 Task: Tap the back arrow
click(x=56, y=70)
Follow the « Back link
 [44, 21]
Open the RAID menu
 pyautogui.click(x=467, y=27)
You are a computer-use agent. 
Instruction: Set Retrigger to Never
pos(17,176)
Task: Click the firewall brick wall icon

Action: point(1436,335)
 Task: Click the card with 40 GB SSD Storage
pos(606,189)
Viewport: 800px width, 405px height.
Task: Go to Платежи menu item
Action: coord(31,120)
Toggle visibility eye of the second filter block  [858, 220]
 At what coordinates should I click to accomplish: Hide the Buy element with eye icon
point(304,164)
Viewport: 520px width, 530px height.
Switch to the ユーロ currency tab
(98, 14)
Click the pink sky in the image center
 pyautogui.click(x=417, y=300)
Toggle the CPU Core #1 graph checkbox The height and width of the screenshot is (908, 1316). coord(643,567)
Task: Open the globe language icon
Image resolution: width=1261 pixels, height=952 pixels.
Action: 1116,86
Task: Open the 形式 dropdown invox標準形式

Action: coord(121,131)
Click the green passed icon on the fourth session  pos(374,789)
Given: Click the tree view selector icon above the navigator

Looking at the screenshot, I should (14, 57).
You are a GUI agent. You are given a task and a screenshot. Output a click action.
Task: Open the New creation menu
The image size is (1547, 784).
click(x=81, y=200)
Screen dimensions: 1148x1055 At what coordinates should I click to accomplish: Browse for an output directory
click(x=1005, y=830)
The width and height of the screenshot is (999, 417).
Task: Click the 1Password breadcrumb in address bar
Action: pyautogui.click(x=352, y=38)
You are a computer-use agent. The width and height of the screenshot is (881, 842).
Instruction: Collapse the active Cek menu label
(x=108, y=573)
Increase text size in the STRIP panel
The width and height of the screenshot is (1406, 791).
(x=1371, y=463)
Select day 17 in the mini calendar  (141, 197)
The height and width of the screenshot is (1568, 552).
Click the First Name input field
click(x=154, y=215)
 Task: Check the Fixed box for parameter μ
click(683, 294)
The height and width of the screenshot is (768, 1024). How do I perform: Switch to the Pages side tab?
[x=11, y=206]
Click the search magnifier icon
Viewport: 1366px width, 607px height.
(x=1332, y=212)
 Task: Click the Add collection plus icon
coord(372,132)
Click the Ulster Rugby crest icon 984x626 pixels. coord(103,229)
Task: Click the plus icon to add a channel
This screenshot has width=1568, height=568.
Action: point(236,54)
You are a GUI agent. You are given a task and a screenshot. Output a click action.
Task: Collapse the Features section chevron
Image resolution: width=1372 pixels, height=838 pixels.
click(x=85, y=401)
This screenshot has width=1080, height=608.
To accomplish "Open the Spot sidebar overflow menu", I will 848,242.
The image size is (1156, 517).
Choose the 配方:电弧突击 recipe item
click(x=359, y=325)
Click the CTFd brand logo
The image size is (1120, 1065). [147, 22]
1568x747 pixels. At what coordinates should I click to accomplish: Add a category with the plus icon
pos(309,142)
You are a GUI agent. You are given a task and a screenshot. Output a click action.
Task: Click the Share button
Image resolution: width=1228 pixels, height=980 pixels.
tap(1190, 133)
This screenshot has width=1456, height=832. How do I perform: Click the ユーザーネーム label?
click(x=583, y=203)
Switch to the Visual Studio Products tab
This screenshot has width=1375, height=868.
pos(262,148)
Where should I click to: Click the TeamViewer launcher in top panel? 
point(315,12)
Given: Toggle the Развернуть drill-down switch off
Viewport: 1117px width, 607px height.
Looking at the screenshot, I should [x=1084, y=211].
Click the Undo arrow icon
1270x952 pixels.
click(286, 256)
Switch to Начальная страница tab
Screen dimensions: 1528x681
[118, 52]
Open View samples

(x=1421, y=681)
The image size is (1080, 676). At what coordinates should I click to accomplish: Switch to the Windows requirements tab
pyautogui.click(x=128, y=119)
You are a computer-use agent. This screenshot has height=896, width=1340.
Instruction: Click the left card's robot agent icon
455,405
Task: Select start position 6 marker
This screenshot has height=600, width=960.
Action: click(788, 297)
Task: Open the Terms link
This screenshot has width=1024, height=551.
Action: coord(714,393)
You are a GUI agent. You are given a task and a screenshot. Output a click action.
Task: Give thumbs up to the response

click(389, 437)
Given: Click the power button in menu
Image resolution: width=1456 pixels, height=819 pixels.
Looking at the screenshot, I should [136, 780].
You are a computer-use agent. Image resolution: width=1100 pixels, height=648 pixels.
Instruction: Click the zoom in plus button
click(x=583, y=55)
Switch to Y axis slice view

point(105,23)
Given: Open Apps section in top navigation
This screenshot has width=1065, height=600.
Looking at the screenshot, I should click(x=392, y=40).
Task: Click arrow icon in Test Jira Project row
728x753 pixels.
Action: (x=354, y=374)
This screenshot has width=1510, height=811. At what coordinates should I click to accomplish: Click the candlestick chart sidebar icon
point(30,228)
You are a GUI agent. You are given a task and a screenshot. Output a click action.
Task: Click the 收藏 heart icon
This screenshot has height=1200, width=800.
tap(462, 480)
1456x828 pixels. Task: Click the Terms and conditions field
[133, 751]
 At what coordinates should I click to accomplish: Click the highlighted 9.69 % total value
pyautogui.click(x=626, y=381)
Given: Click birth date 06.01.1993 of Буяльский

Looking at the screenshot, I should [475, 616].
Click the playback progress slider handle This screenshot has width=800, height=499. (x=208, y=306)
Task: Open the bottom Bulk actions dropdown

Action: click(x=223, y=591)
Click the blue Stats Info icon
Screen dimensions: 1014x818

» **Prompt**: Print the lines between the one holding "Task: Click the firewall brick wall icon" and the one holding "Toggle the CPU", inclusive, copying them exactly.

» **Solution for this exercise**:
Task: Click the firewall brick wall icon

Action: point(1436,335)
 Task: Click the card with 40 GB SSD Storage
pos(606,189)
Viewport: 800px width, 405px height.
Task: Go to Платежи menu item
Action: coord(31,120)
Toggle visibility eye of the second filter block  [858, 220]
 At what coordinates should I click to accomplish: Hide the Buy element with eye icon
point(304,164)
Viewport: 520px width, 530px height.
Switch to the ユーロ currency tab
(98, 14)
Click the pink sky in the image center
 pyautogui.click(x=417, y=300)
Toggle the CPU Core #1 graph checkbox The height and width of the screenshot is (908, 1316). coord(643,567)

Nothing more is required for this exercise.